======== Input for this task
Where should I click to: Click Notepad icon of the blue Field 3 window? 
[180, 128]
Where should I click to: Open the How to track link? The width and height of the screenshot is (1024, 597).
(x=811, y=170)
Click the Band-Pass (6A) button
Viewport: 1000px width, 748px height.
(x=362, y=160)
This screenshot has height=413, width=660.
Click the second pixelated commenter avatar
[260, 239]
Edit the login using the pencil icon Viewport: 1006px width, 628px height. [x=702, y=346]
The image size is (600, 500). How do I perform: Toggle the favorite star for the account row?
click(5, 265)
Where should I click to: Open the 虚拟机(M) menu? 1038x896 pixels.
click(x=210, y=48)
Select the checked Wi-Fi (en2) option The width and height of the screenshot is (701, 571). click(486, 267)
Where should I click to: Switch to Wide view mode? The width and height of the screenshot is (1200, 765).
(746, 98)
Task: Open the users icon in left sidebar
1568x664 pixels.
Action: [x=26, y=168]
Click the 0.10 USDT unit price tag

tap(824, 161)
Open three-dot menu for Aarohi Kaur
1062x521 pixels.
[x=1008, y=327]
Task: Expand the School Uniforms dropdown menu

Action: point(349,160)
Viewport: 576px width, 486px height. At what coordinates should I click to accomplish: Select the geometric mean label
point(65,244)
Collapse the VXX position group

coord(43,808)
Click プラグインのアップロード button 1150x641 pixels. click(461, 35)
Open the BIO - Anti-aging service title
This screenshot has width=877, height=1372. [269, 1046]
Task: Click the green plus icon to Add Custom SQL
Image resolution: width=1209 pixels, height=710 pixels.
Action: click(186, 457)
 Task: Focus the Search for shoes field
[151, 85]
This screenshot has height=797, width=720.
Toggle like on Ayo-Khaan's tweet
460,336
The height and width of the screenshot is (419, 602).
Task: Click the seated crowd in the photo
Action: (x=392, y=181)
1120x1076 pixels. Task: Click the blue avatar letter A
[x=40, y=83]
================
## Exercise goal
Transcribe every record above word for word.

## Exercise solution
Where should I click to: Click Notepad icon of the blue Field 3 window? 
[180, 128]
Where should I click to: Open the How to track link? The width and height of the screenshot is (1024, 597).
(x=811, y=170)
Click the Band-Pass (6A) button
Viewport: 1000px width, 748px height.
(x=362, y=160)
This screenshot has height=413, width=660.
Click the second pixelated commenter avatar
[260, 239]
Edit the login using the pencil icon Viewport: 1006px width, 628px height. [x=702, y=346]
The image size is (600, 500). How do I perform: Toggle the favorite star for the account row?
click(5, 265)
Where should I click to: Open the 虚拟机(M) menu? 1038x896 pixels.
click(x=210, y=48)
Select the checked Wi-Fi (en2) option The width and height of the screenshot is (701, 571). click(486, 267)
Where should I click to: Switch to Wide view mode? The width and height of the screenshot is (1200, 765).
(746, 98)
Task: Open the users icon in left sidebar
1568x664 pixels.
Action: [x=26, y=168]
Click the 0.10 USDT unit price tag

tap(824, 161)
Open three-dot menu for Aarohi Kaur
1062x521 pixels.
[x=1008, y=327]
Task: Expand the School Uniforms dropdown menu

Action: point(349,160)
Viewport: 576px width, 486px height. At what coordinates should I click to accomplish: Select the geometric mean label
point(65,244)
Collapse the VXX position group

coord(43,808)
Click プラグインのアップロード button 1150x641 pixels. click(461, 35)
Open the BIO - Anti-aging service title
This screenshot has width=877, height=1372. [269, 1046]
Task: Click the green plus icon to Add Custom SQL
Image resolution: width=1209 pixels, height=710 pixels.
Action: click(186, 457)
 Task: Focus the Search for shoes field
[151, 85]
This screenshot has height=797, width=720.
Toggle like on Ayo-Khaan's tweet
460,336
The height and width of the screenshot is (419, 602).
Task: Click the seated crowd in the photo
Action: (x=392, y=181)
1120x1076 pixels. Task: Click the blue avatar letter A
[x=40, y=83]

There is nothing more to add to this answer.